*** Opening of Exercise data ***

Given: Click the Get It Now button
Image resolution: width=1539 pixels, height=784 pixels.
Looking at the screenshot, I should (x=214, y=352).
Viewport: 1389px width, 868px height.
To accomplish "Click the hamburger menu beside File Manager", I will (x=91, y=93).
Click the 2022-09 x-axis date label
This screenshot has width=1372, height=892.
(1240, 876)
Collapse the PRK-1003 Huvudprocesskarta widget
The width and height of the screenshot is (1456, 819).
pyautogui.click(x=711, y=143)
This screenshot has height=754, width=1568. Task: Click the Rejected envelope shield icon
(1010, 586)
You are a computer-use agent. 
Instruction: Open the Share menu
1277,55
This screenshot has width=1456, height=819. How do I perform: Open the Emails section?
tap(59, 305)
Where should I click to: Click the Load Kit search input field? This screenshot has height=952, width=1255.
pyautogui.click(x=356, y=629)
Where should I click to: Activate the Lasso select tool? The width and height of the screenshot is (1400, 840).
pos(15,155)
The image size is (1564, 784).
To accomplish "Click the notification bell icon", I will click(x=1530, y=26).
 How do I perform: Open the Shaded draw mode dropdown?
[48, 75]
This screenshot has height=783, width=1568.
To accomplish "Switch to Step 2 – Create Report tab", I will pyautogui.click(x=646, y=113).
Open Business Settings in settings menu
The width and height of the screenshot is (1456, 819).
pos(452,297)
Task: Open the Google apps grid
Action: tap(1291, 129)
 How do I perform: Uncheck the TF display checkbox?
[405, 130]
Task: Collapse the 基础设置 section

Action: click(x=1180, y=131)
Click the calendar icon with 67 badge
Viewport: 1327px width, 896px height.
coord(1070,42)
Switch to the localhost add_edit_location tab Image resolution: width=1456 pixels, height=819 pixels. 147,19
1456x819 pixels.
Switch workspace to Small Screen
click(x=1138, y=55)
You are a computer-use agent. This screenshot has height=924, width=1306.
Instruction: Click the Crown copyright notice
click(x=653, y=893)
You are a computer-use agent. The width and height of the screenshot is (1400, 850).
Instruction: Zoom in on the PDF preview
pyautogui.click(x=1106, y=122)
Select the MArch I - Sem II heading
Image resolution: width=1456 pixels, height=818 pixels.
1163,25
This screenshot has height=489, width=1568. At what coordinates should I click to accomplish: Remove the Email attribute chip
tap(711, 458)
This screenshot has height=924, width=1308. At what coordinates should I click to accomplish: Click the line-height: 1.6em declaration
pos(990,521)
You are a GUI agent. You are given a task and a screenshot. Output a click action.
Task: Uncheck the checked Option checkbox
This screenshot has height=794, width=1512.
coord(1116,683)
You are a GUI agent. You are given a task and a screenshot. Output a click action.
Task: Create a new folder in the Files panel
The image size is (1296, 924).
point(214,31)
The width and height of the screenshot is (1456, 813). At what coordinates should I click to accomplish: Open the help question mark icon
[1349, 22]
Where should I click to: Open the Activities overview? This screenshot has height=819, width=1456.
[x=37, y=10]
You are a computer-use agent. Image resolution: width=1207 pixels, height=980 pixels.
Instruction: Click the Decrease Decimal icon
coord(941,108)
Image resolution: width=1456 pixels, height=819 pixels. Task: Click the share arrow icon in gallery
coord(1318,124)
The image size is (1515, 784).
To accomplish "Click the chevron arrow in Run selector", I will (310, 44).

*** Close of Exercise data ***

What to do: Please reproduce the records above in their entirety, exactly as given.

Answer to the exercise:
Given: Click the Get It Now button
Image resolution: width=1539 pixels, height=784 pixels.
Looking at the screenshot, I should (x=214, y=352).
Viewport: 1389px width, 868px height.
To accomplish "Click the hamburger menu beside File Manager", I will (x=91, y=93).
Click the 2022-09 x-axis date label
This screenshot has width=1372, height=892.
(1240, 876)
Collapse the PRK-1003 Huvudprocesskarta widget
The width and height of the screenshot is (1456, 819).
pyautogui.click(x=711, y=143)
This screenshot has height=754, width=1568. Task: Click the Rejected envelope shield icon
(1010, 586)
You are a computer-use agent. 
Instruction: Open the Share menu
1277,55
This screenshot has width=1456, height=819. How do I perform: Open the Emails section?
tap(59, 305)
Where should I click to: Click the Load Kit search input field? This screenshot has height=952, width=1255.
pyautogui.click(x=356, y=629)
Where should I click to: Activate the Lasso select tool? The width and height of the screenshot is (1400, 840).
pos(15,155)
The image size is (1564, 784).
To accomplish "Click the notification bell icon", I will click(x=1530, y=26).
 How do I perform: Open the Shaded draw mode dropdown?
[48, 75]
This screenshot has height=783, width=1568.
To accomplish "Switch to Step 2 – Create Report tab", I will pyautogui.click(x=646, y=113).
Open Business Settings in settings menu
The width and height of the screenshot is (1456, 819).
pos(452,297)
Task: Open the Google apps grid
Action: tap(1291, 129)
 How do I perform: Uncheck the TF display checkbox?
[405, 130]
Task: Collapse the 基础设置 section

Action: click(x=1180, y=131)
Click the calendar icon with 67 badge
Viewport: 1327px width, 896px height.
coord(1070,42)
Switch to the localhost add_edit_location tab Image resolution: width=1456 pixels, height=819 pixels. 147,19
1456x819 pixels.
Switch workspace to Small Screen
click(x=1138, y=55)
You are a computer-use agent. This screenshot has height=924, width=1306.
Instruction: Click the Crown copyright notice
click(x=653, y=893)
You are a computer-use agent. The width and height of the screenshot is (1400, 850).
Instruction: Zoom in on the PDF preview
pyautogui.click(x=1106, y=122)
Select the MArch I - Sem II heading
Image resolution: width=1456 pixels, height=818 pixels.
1163,25
This screenshot has height=489, width=1568. At what coordinates should I click to accomplish: Remove the Email attribute chip
tap(711, 458)
This screenshot has height=924, width=1308. At what coordinates should I click to accomplish: Click the line-height: 1.6em declaration
pos(990,521)
You are a GUI agent. You are given a task and a screenshot. Output a click action.
Task: Uncheck the checked Option checkbox
This screenshot has height=794, width=1512.
coord(1116,683)
You are a GUI agent. You are given a task and a screenshot. Output a click action.
Task: Create a new folder in the Files panel
The image size is (1296, 924).
point(214,31)
The width and height of the screenshot is (1456, 813). At what coordinates should I click to accomplish: Open the help question mark icon
[1349, 22]
Where should I click to: Open the Activities overview? This screenshot has height=819, width=1456.
[x=37, y=10]
You are a computer-use agent. Image resolution: width=1207 pixels, height=980 pixels.
Instruction: Click the Decrease Decimal icon
coord(941,108)
Image resolution: width=1456 pixels, height=819 pixels. Task: Click the share arrow icon in gallery
coord(1318,124)
The image size is (1515, 784).
To accomplish "Click the chevron arrow in Run selector", I will (310, 44).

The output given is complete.